Le père de la pensée complexe a épinglé au cours de cette conférence, organisée à l’occasion de la Journée mondiale du bonheur, certains problèmes qui empêchent d’aboutir au bonheur en milieu professionnel.
« Le problème aujourd’hui c’est que l’entreprise a hérité d’une structure pyramidale et autoritaire qui empêche aussi bien les initiatives et la créativité que l’adhésion et la participation », a-t-il expliqué, mettant en cause également la forte pression engendrée par le souci de rentabilité et de compétitivité imposés par un modèle technobureaucratique stimulé encore plus, dans le cadre de la mondialisation, par la crise économique qui a démarré en 2008.
M. Morin a mis en garde contre les effets négatifs sur le travailleur de cette pression qui a entrainé « ce qu’on appelle la souffrance au travail », relevant à ce sujet l’inexistence de corrélation entre productivité et bonheur.
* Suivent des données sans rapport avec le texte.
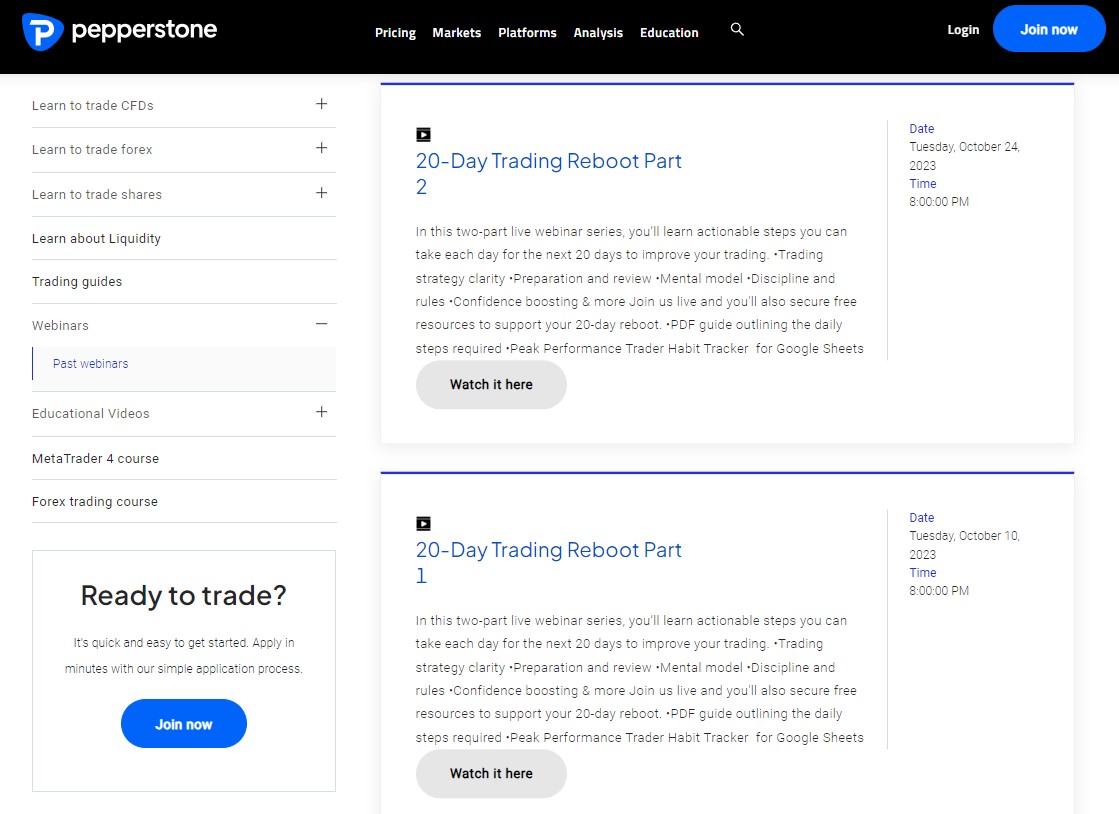Viewport: 1119px width, 814px height.
Task: Select Trading guides in the sidebar
Action: pyautogui.click(x=77, y=281)
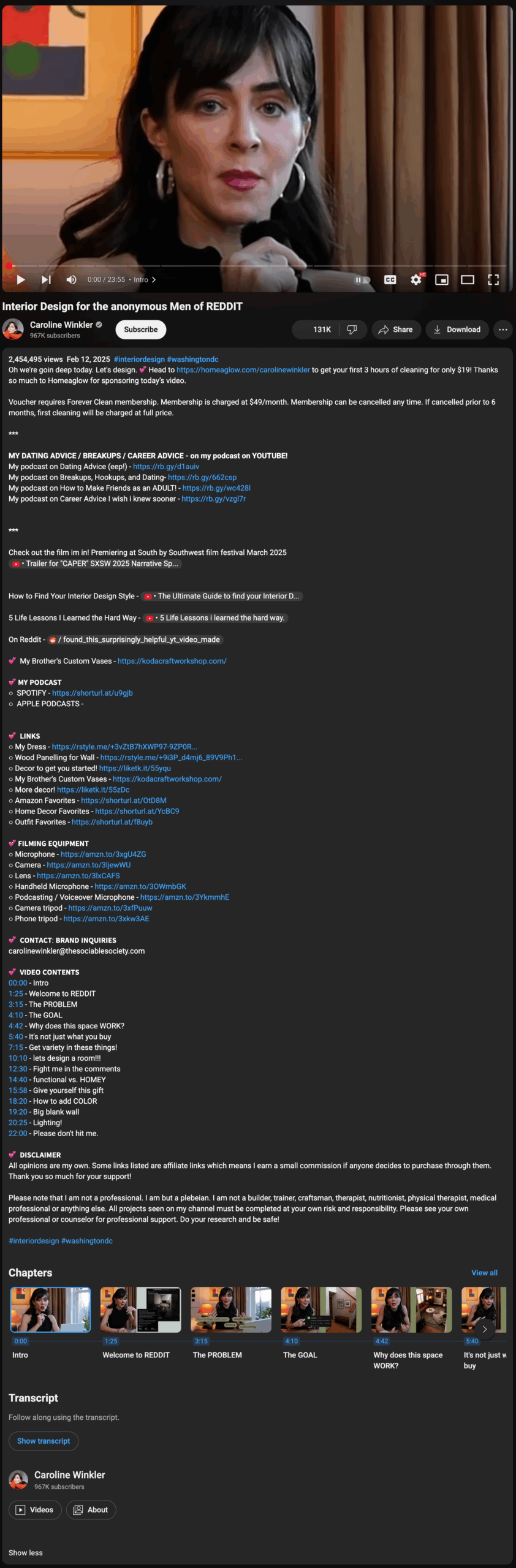The width and height of the screenshot is (516, 1568).
Task: Open channel Videos tab
Action: tap(35, 1510)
« Il faut trouver un autre type ou modèle de productivité que celui qui existe aujourd’hui », a-t-il plaidé, appelant également à revoir le système hiérarchique qui règne au sein des entreprises.
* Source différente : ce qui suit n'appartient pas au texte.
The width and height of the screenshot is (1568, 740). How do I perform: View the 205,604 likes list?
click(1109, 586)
Pour M. Morin, la structure hiérarchique n’est pas synonyme du fait qu’un stade hiérarchique donne des ordres à un stade inférieur hiérarchiquement, mais il s’agit de niveaux de responsabilités qui doivent être maintenus et permettre la rétroaction.
Il a fait observer qu’une réforme du modèle productif et du système hiérarchique peut améliorer vraiment la productivité de l’entreprise, alors que « les mesures strictement autoritaires font un sous-emploi des capacités humaines ».
Le philosophe et sociologue français souligne, en outre, qu’on ne peut pas aspirer à une amélioration en matière d’humanisation de l’entreprise sans une reconnaissance de la part des patrons qui est « extrêmement fondamentale », précisant qu’ »il faut qu’un dirigeant (d’entreprise) ait la bienveillance ».
Evoquant la notion du bonheur de manière générale, M. Morin a relevé l’importance de trouver l’équilibre qui peut nous ouvrir les portes de cet état, notant la multiplicité des situations où un individu peut trouver le bonheur, allant de l’intensité et la passion à l’exercice de la raison et de la science, en passant par la foi ou les activités pratiques et techniques.
En conclusion, M. Morin a estimé qu’il y a une part du bonheur qui dépend de nous et une autre qui n’en dépend pas, ajoutant que l’envie, l’amertume, le ressentiment rendent malheureux, alors que la compréhension d’autrui, la bonté, la capacité de s’auto-examiner, d’affronter l’incertitude sans être ravagé par l’angoisse apportent le bonheur, cet état qui n’est jamais permanent.
Né en 1921 à Paris, Edgar Morin est directeur de recherche émérite au Centre national de la recherche scientifique (CNRS-France) et docteur honoris causa de plusieurs universités à travers le monde. Auteur d’une soixantaine d’ouvrages de philosophie et de sociologie, son travail exerce une forte influence sur la réflexion contemporaine, notamment dans le monde méditerranéen, en Amérique latine et même en Asie.